Charging is excellent and can go from a completely empty battery to fully charged in less than an hour, seemingly regardless of whether the machine is iin use or not.

One thing that I found out to my cost, is that it is not possible to swap batteries whilst the machine is sleeping without it crashing. I really wish they would follow suite from the iBooks and put a capacity in that can handle the tinning of the machine for 5 seconds whilst you swap the batteries. This means that you really need to get hiberation sorted. (Remember that you can't have an additional battery in the Ultrabay).

Hiberation

UPDATE: I reverse-engineered the IBM ThinkPad R31 Hibernation system and even started writing some code (called `acrdisk').

The R31 has hardware hiberation support that is handled by the BIOS. Unlike other machines (my beautiful Libretto) you can't just simply leave a large hunk of space at the end of the disk and expect the BIOS to use that—it needs to be told about where the block is.

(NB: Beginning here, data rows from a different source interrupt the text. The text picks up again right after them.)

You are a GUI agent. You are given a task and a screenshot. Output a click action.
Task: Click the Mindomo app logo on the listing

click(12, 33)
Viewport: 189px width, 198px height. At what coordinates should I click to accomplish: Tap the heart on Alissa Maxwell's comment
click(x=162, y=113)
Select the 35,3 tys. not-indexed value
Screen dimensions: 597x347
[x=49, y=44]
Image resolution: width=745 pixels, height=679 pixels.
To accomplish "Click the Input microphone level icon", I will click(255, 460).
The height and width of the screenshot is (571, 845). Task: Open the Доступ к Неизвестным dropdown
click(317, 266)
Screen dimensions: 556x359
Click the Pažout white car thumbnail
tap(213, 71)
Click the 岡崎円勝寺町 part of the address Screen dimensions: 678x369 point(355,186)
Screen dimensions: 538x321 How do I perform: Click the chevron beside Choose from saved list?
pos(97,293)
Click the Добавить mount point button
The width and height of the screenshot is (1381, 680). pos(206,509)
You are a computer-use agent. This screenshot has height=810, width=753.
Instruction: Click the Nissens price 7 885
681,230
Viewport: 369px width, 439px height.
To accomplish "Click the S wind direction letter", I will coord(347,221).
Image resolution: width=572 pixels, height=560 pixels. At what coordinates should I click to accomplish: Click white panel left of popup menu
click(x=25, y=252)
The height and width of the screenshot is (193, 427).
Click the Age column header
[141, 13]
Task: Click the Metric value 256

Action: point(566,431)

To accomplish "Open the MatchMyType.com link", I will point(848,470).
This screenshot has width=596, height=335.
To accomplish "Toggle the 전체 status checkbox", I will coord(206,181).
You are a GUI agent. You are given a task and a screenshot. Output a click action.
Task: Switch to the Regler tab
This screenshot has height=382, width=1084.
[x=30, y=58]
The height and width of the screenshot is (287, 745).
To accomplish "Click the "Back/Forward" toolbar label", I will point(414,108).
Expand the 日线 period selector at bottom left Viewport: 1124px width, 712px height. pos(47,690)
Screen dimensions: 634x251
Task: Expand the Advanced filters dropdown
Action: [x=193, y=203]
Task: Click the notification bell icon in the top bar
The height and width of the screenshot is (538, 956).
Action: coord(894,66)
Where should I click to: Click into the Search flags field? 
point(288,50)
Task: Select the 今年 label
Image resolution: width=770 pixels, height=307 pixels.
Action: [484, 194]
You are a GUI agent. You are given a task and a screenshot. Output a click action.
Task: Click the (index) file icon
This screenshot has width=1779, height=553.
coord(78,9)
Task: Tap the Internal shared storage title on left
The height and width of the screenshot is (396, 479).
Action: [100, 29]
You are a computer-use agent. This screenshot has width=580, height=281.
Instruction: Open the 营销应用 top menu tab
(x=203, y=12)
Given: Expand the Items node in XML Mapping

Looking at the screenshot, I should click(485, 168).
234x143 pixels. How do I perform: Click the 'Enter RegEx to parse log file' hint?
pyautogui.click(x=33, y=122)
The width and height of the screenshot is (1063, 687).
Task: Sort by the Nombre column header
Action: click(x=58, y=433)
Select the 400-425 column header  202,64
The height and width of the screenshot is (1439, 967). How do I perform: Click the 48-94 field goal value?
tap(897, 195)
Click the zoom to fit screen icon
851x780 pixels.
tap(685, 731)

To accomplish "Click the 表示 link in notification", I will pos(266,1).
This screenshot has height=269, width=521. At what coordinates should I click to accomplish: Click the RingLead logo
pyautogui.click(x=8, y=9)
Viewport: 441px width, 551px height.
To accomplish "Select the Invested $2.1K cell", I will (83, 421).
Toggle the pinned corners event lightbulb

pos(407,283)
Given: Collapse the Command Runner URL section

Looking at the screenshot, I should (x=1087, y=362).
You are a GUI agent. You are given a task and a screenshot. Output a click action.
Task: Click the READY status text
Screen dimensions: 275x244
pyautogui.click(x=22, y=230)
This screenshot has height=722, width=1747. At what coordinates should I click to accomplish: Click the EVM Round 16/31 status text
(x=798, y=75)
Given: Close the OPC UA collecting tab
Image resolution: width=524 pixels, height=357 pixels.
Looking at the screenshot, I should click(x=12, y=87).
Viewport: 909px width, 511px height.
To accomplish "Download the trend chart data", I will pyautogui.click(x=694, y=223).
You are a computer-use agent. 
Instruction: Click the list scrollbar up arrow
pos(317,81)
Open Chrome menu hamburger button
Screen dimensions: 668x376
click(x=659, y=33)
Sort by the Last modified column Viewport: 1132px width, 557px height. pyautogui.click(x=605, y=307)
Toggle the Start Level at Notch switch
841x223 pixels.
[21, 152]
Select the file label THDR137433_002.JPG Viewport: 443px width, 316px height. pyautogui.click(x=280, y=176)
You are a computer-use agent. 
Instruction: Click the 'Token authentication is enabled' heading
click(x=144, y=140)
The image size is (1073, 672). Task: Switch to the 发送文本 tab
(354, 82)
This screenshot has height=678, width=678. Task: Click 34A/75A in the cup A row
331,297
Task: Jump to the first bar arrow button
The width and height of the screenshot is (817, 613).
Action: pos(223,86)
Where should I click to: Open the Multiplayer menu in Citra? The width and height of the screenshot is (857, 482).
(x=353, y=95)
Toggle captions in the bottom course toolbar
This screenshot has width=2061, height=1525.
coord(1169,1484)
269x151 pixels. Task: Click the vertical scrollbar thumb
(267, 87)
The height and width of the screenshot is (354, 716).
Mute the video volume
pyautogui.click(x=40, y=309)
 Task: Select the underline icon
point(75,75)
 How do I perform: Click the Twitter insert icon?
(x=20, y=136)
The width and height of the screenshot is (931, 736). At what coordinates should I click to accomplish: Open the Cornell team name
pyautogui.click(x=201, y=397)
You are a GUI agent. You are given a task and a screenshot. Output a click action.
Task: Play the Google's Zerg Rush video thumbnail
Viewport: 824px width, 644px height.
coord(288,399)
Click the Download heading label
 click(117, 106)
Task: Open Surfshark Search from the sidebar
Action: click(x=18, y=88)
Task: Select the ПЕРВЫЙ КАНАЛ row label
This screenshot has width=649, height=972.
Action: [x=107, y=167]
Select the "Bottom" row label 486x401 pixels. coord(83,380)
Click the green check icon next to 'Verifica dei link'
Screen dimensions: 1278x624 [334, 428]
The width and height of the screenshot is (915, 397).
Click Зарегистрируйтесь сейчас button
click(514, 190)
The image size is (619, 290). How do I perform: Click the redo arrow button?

The machine comes pre-loaded with Windows XP which features pretty reliable(!) built-in software-suspend—hopefully something that Linux will get someday—so there is no software to create the magic information.

The software that is available from IBM only runs under Windows 98 and so will not install under the OS that is on the machine. The "Sleep-Manager" software is: `./sleepmgr/slmn1c98.exe' which unpacks to the contents found in the `./sleepmgr/unpacked/' directory.

I haven't been able to investigate the software its-self any further without Windows 98 on the machine. Here are my observations;

Screen too bright

The screen often seems to bright when on power, especially since you already have it set on the lowest brightness setting (Fn+Home / Fn+End). The following will get you back the battery-level brightness even when on AC power.

  1. Unplug power cable.
  2. Suspend using Fn+F4.
  3. Plug power in.
  4. Hit [Power] button to turn on again.